REQUEST »
From the listing below, copy each line that contains the word "Task".

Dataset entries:
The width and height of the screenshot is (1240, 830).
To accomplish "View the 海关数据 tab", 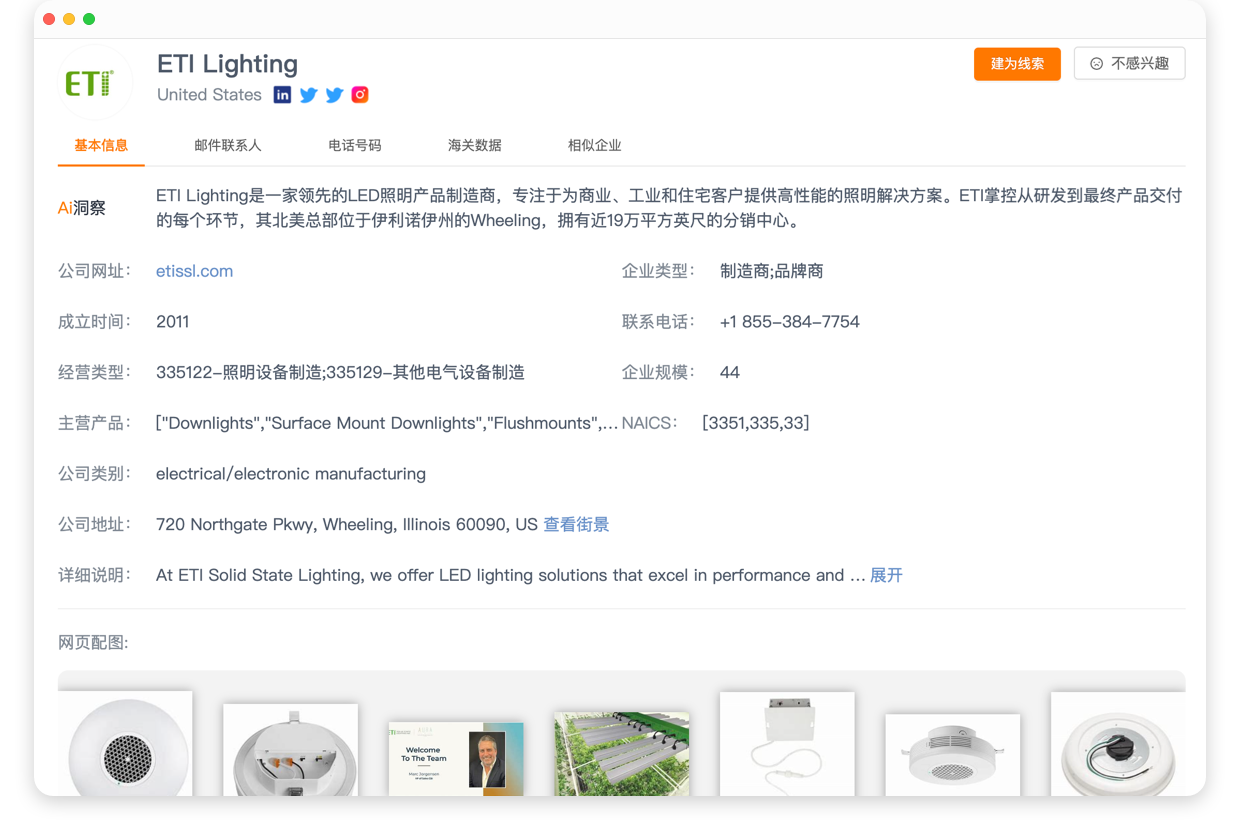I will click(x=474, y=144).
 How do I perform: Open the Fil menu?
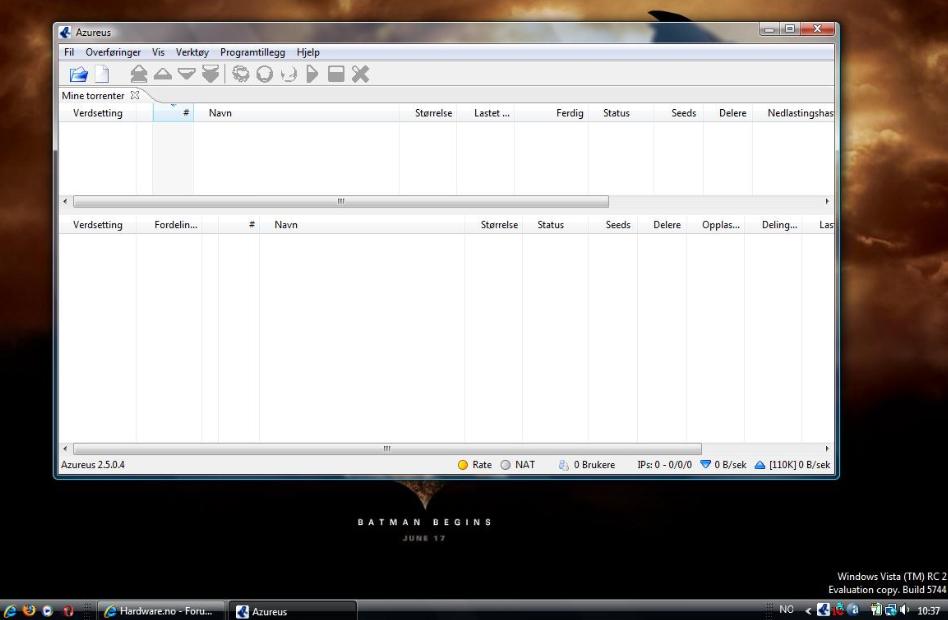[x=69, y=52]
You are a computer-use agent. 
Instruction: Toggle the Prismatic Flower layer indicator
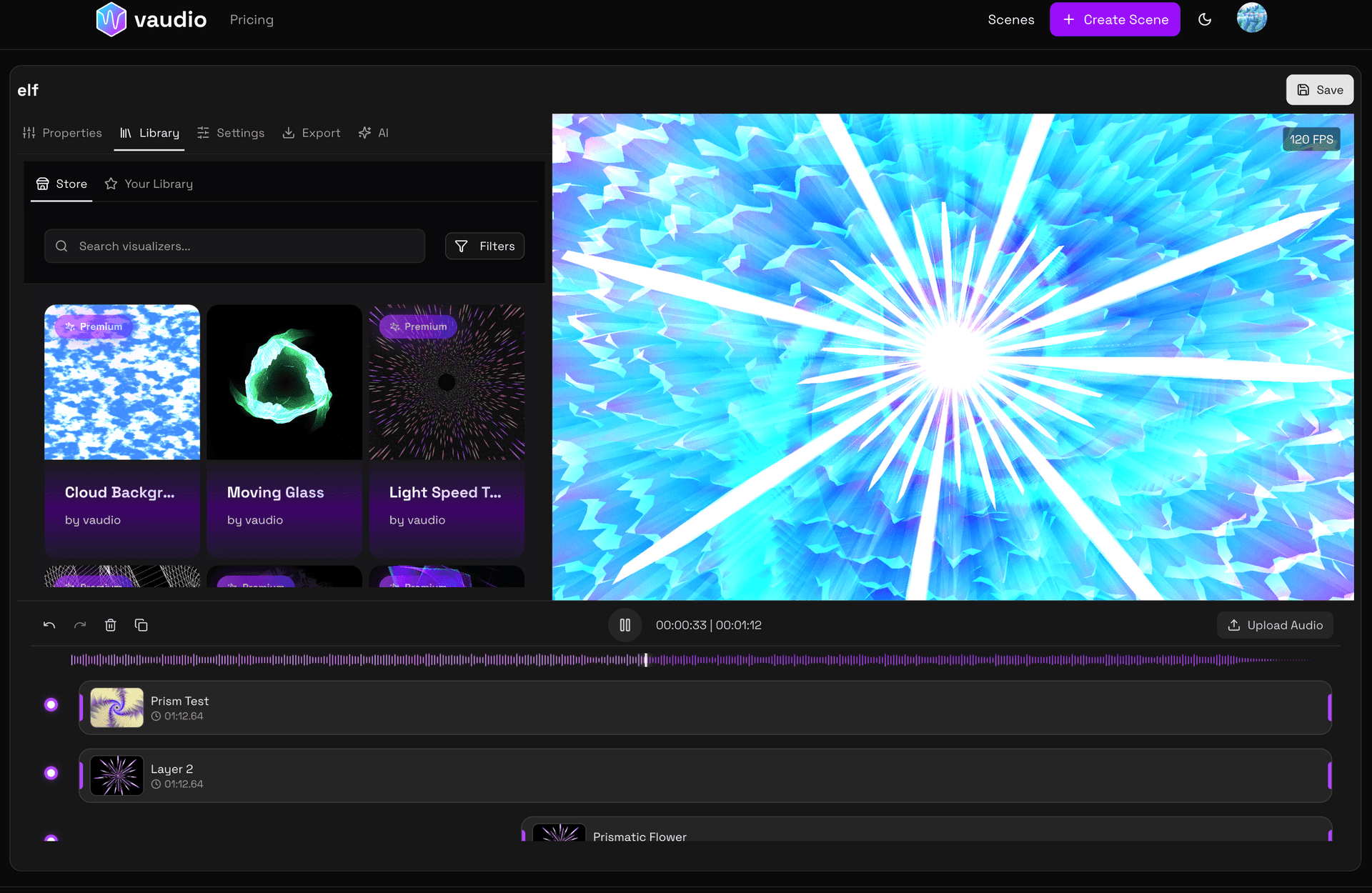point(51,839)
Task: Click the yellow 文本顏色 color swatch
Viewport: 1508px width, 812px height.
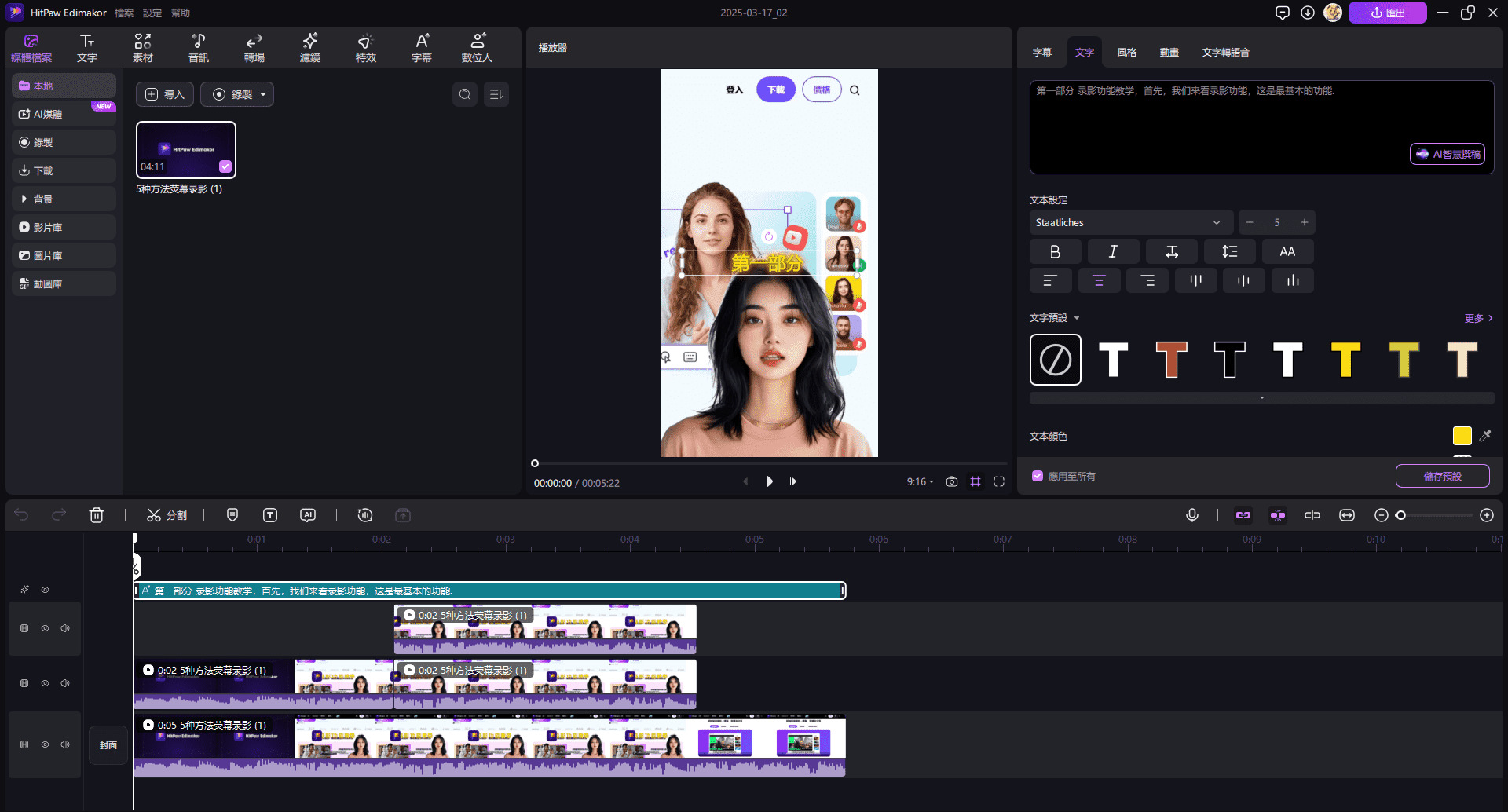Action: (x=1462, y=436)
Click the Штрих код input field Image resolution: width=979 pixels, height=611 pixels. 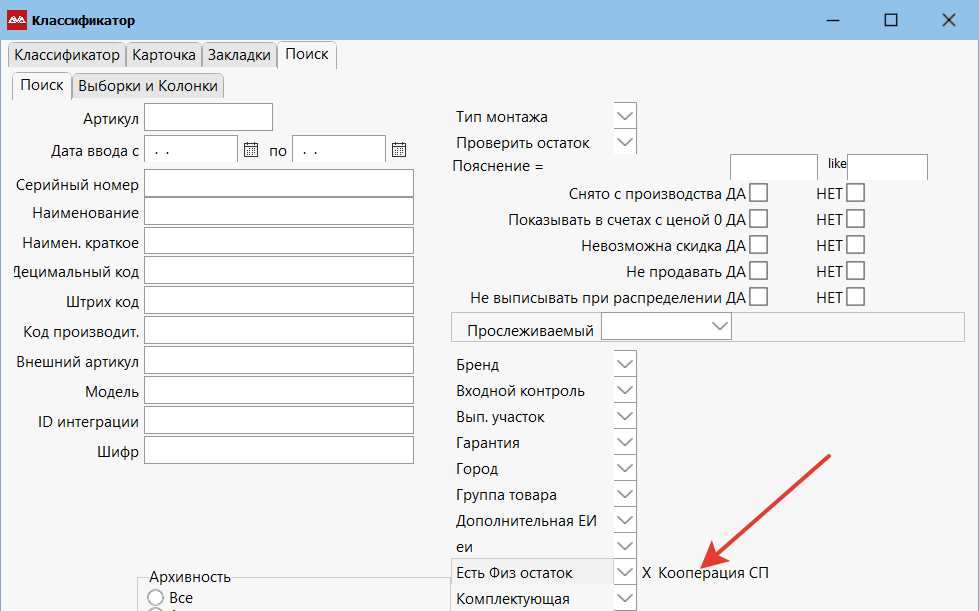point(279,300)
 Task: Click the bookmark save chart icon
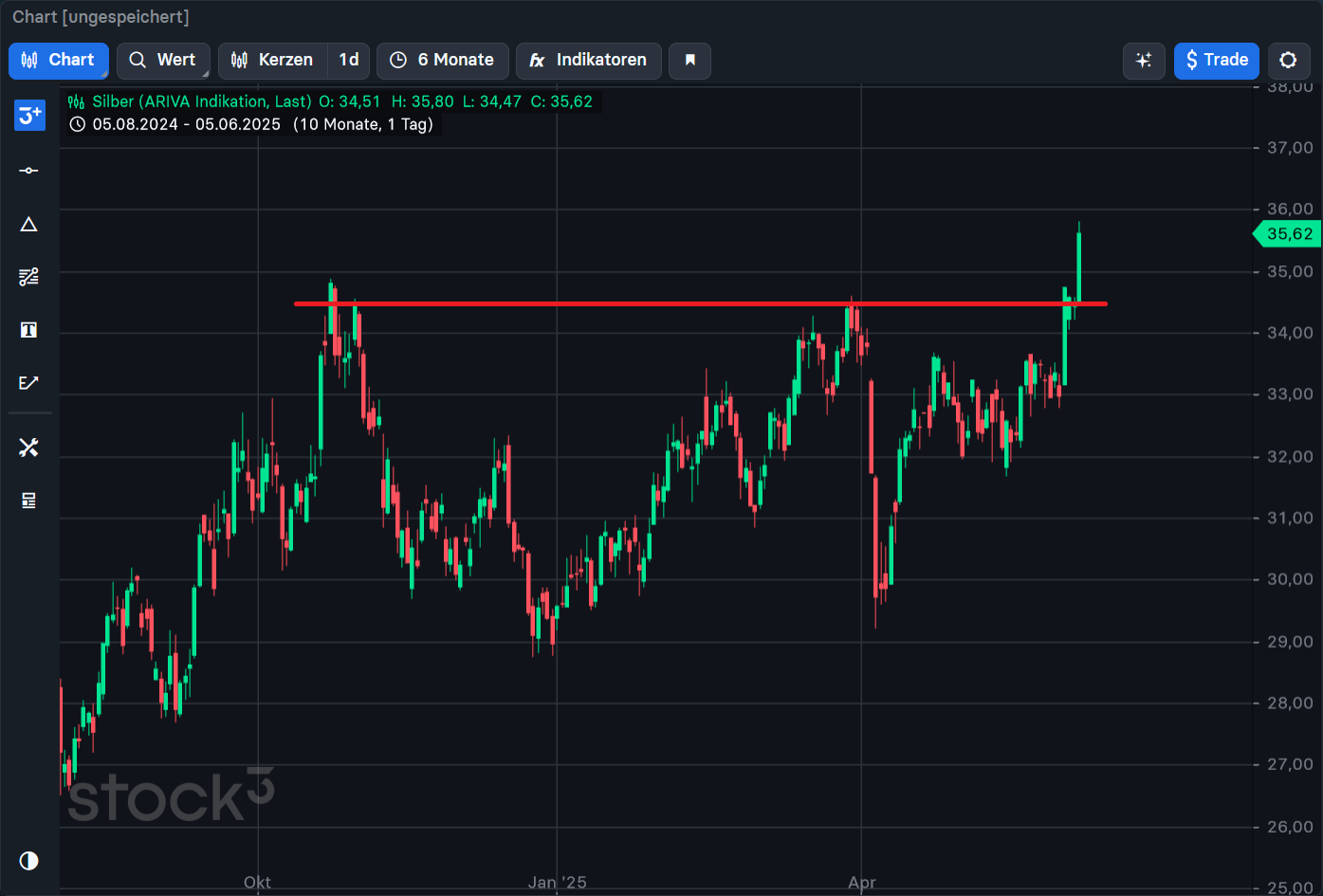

WRITTEN SOLUTION »
Task: Click the yellow 文本顏色 color swatch
 Task: Click the bookmark save chart icon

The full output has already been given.